Chemical Fractionation and Plant Uptake of Heavy Metals in Soils Amended with Co-Composted Sewage Sludge

  1. J. T. Sims * and
  2. J. S. Kline
  1. Dep. of Plant Science, Delaware Agric. Exp. Stn., Univ. of Delaware, Newark, DE 19711-1303.

Abstract

Abstract

A sequential extraction method (KNO3, H2O, NaOH, Na2-EDTA, HNO3) was used to determine the soil fractions and plant availability of Cd, Cr, Cu, Ni, Pb, and Zn in three Atlantic coastal plain soils amended with four rates of Co-composted sewage sludge (CCSS:0, 11, 22, and 44 Mg/ha), limed to four pH values (pH 5.3–7.2) used to grow wheat (Triticum aestivum L.) and soybean (Glycine max L.) under greenhouse conditions. The average (across soils) increases in total soil Cd, Cr, Cu, Ni, Pb, and Zn, at the highest rate of CCSS were 0.1, 2, 7, 5, 14, and 14 mg/kg, respectively. Distribution of all metals, except Cd, differed in CCSS-amended soils, with greater percentages found in the NaOH and EDTA fractions and less in the HNO3 form than in unamended soils. The more labile fractions (KNO3, H2O) of Cu, Ni, Pb, and Zn, but not Cd and Cr, increased slightly (<1 mg/kg) when CCSS was added. Liming usually resulted in minor (<5%) changes in the distribution of Cd, Cr, Ni, and Pb among soil fractions.
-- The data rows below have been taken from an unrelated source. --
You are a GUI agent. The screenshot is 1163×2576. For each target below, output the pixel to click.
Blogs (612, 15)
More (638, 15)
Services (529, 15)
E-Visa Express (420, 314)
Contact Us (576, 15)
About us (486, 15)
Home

However, liming consistently decreased NaOH extractable Cu and (KNO3 + H2O) extractable Zn, and increased the percentage of these metals in the EDTA and HNO3 fractions. Amendment with CCSS reduced wheat dry matter production in all soils, probably from decreased N availability caused by the high C/N ratio (52:1) of the compost, and slightly increased soybean growth (6–12%). The CCSS had little effect on concentrations of Cd, Cr, or Pb in either crop, but consistently increased Cu, Ni, and Zn in vegetative tissues of wheat and soybean, and Ni and Zn in soybean grain. Liming decreased Mn and Zn in wheat and soybean, and Ni in soybean grain, but rarely affected plant Cd, Cr, Cu, or Pb. With the exception of Zn, consistent correlations between total soil metal content or individual metal fractions and plant metal concentrations or uptake were not observed. However, significant multiple regression models between soil metal fractions and pH and metal concentrations in wheat and soybean were obtained for Ni (R2 = 0.42***–0.86***), Cu (R2 = 0.37**–0.57***), and Zn (R2 = 0.62***–0.82***) with all three soils.

Published as Misc. Pap. no. 1347 by the Delaware Agric. Exp. Station, Newark, DE 19711-1303.